Harris' analysis offers compelling insight into the profound psychological impact of visual stereotypes on the African American community.
Michael D. Harris is an associate professor of African and African American art history at the University of North Carolina at Chapel Hill.
Jubilee: The Emergence of African American Culture
By Howard Dodson
National Geographic Books, February 2003, 224 pp., $35.00,
ISBN 0-7922-6982-9
The development and growth of a truly unique African American culture out of the bonds of slavery is celebrated in a new release from National Geographic Books, in association with the Schomburg Center for Research in Black Culture, part of the New York Public Library system.
More than 200 illustrations, photographs and documents chronicle the history of Africans in the Americas, spanning the nearly 400 years between their arrival in chains and their emancipation. The book presents a new perspective on slavery, focusing on the cultural, social, political and economic activities that Africans took part in the midst of slavery to redefine themselves and reshape their destinies.

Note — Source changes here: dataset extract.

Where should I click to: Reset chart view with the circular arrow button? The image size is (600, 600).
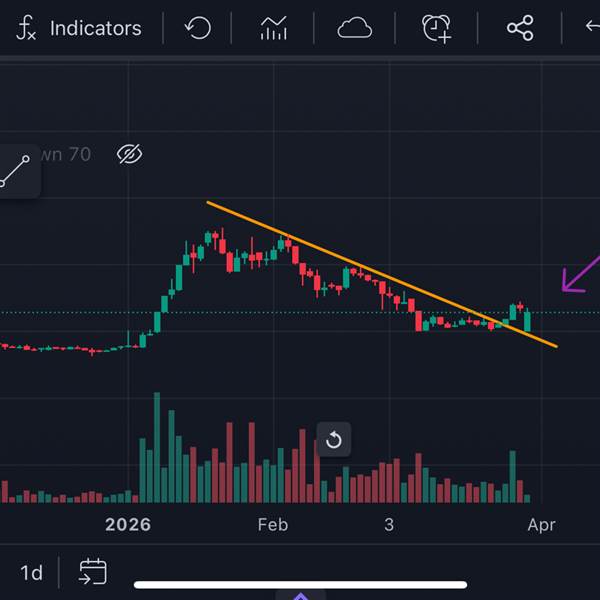tap(334, 440)
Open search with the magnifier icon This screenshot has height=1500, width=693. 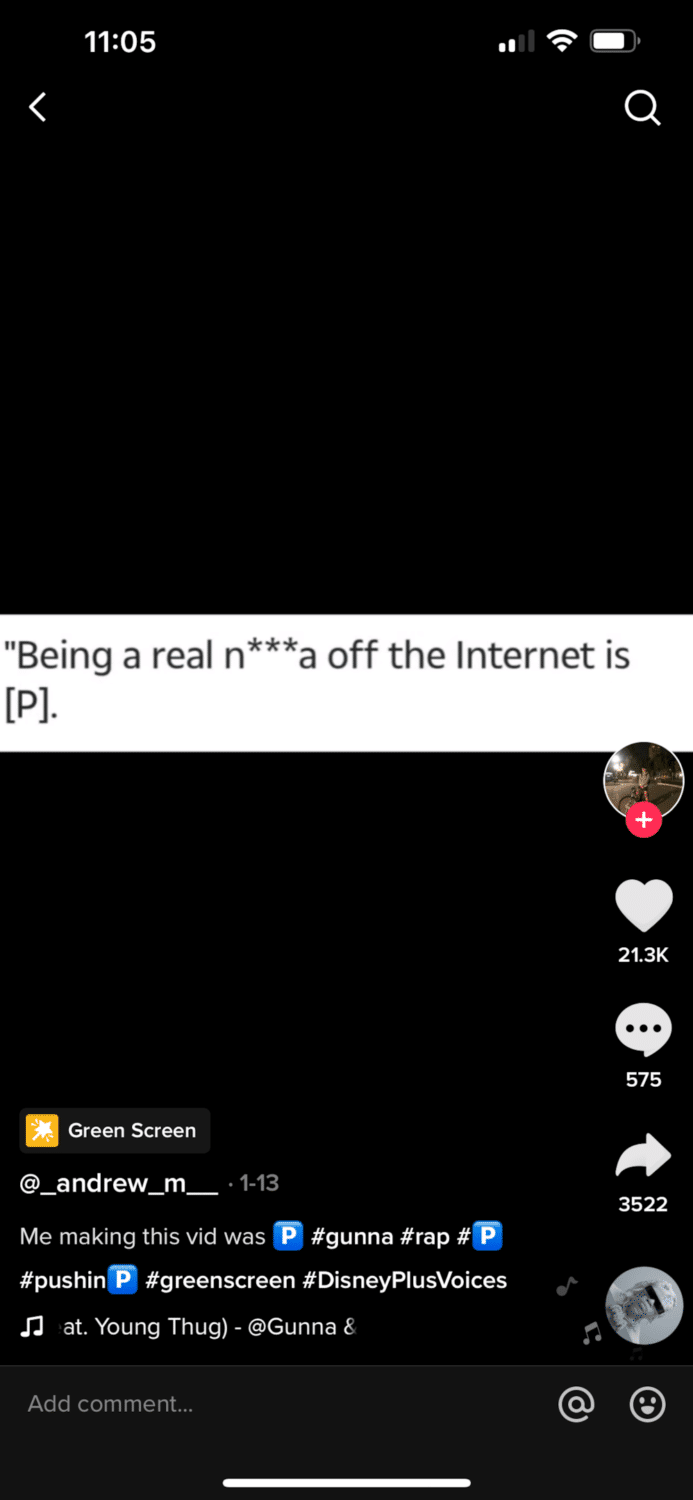[643, 108]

The book brings together some of the most important voices in African American culture: Henry Louis Gates Jr., Gail Buckley, John Hope Franklin, Amiri Baraka, Annette Gorden-Reed and Gayraud Wilmore contribute essays on topics such as African American military services, the religion of the slave, emancipation, and the phenomenon of soul in African American music. Renowned jazz artist and composer Wynton Marsalis wrote the foreword to the book.
Howard Dodson is director of the Schomburg Center for Research in Black Culture of the New York Public Library.